SET TASK:
Retype the lines of every record below word for word, leaving out the pictures.

RAW DATA:

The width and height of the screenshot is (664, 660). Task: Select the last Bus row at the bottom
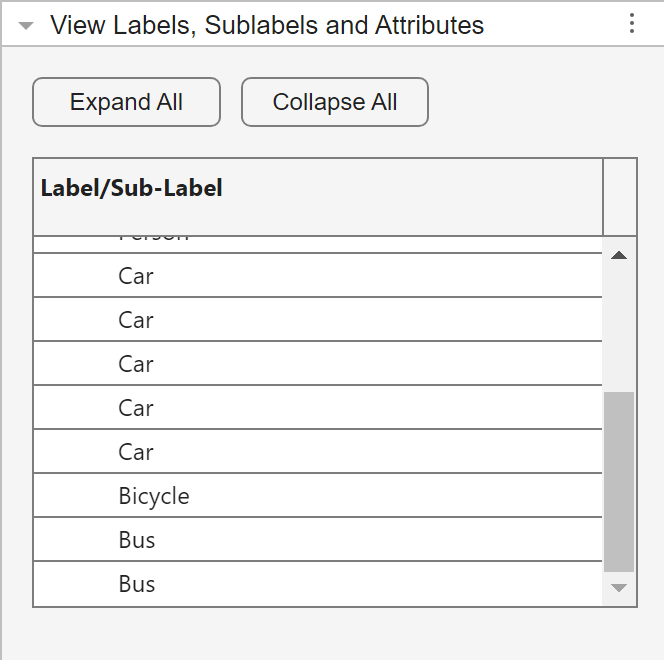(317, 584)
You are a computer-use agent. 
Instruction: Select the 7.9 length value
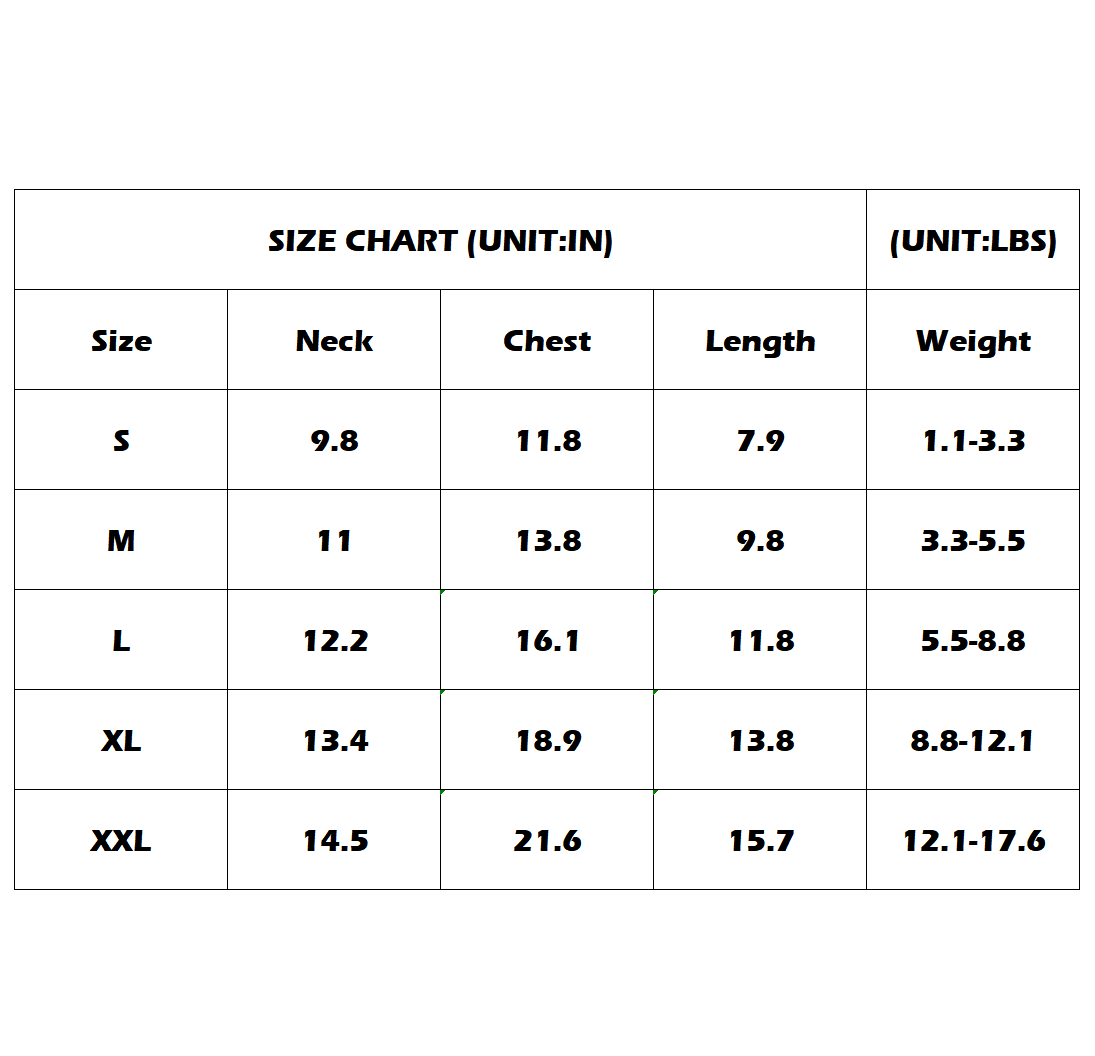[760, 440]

EXERCISE OUTPUT:
The width and height of the screenshot is (664, 660). Task: Select the last Bus row at the bottom
(317, 584)
You are a computer-use agent. 
Instruction: Select the 7.9 length value
[760, 440]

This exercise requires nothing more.